Generalization & Sustainability of AP learning

The improved pitch-naming performance generalized to untrained octaves and timbres (Figure 2A). A 2 × 3 ANOVA with Prepost (pretest / posttest) and Stimulus Type (octave & timbre trained / octave trained & timbre untrained / octave untrained & timbre trained) as factors revealed a significant main effect of Prepost, F(1,9) = 38.76,p < .001, = .812, with a smaller pitch naming error at posttest than pretest. No other main effect or interaction was observed, ps > .19, i.e., we did not observe any difference between the naming performance of tones in trained or untrained timbres and octaves.

Figure 2.

Pitch naming error in the pretest and posttests in the three experiments. Pitch naming error was defined as the number of semitone errors from the correct responses. Error bars represent 95% CIs for the interaction effect between Prepost and Stimulus Type in Experiment 1 (A), for the interaction effect between Prepost, Octave and Timbre in Experiments 2 and 3 (B-C).

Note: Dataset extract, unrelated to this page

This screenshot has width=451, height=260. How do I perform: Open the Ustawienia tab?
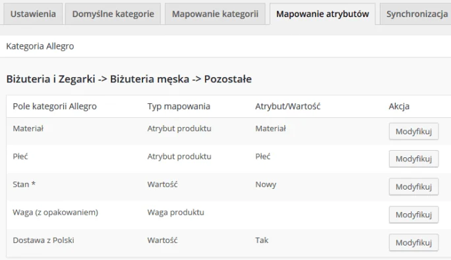click(33, 14)
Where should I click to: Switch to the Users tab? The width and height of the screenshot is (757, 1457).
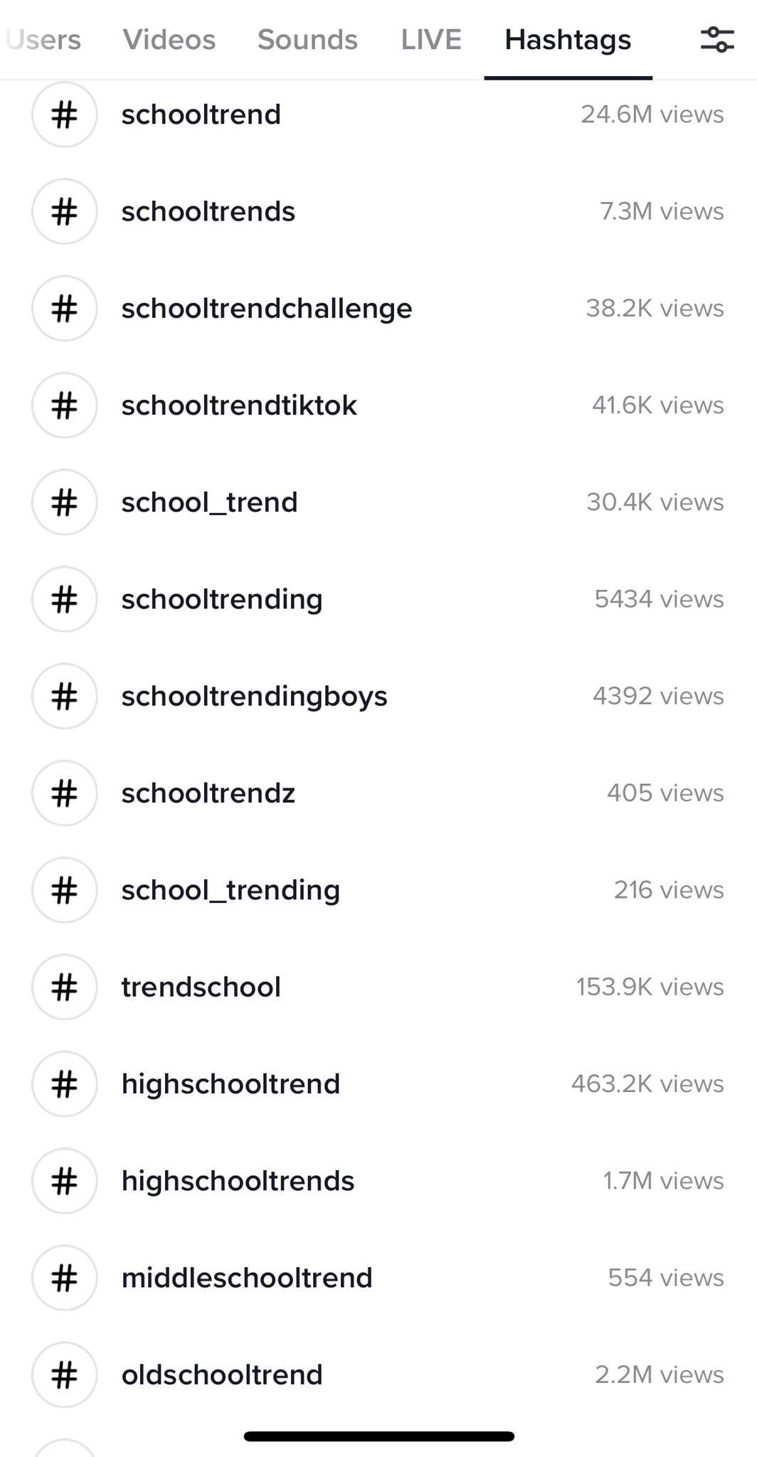[x=44, y=39]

To check if the improvement sustained for a month, a one-way ANOVA was performed with Prepost (pretest / posttest / a month later) on pitch naming error with the trained tones¹. It revealed a significant main effect of Prepost, F(2,16) = 19.15, p < .001, = .705. Post-hoc LSD test showed that pitch naming error reduced after training, p < .001, and remained similar a month later, p > .250.

Discussion

After the 12-hour AP training, all participants improved their pitch naming performance substantially. On average, they were able to name 8.1 pitches accurately. In particular, one of the participants was able to name all of the twelve pitches at 90% accuracy without externally provided reference tones. This level of AP performance was representative of and comparable to that of real-world ‘AP possessors’ based on a survey of the literature. This indicates that AP acquisition is possible in adulthood, and a 12-hour training protocol was sufficient for at least one of the participants to acquire AP.

In addition, the characteristics of AP learning matched well with that of perceptual learning (Fahle & Poggio, 2002; Goldstone, 1998). Specifically, AP performance improved after training, and the improved performance did not differ between tones in trained or untrained timbres and octaves, suggesting that the AP learning generalized to untrained octaves and timbres. Also, the AP performance was similar right after training and a month later, suggesting that the AP learning sustained for a month. Overall, the AP learning corresponded well with classic characteristics of perceptual learning in terms of performance enhancement, generalization and sustainability.

Experiment 2

In Experiment 2, we aimed to replicate the feasibility of acquiring AP in adulthood through perceptual learning and further characterize AP learning in adulthood. First, we tested the robustness of AP acquisition in adulthood by using a different set of training protocol, including a different set of training tones, training tasks, training duration and design. Second, we asked whether training with a smaller set of stimuli, i.e., tones in one octave and one timbre only, would lead to higher specificity in AP learning, as one would expect based on the perceptual learning literature (Fahle & Poggio, 2002; Goldstone, 1998; Wong et al., 2011). Third, we also explored whether musicians benefit from the training more than non-musicians due to their prior musical training.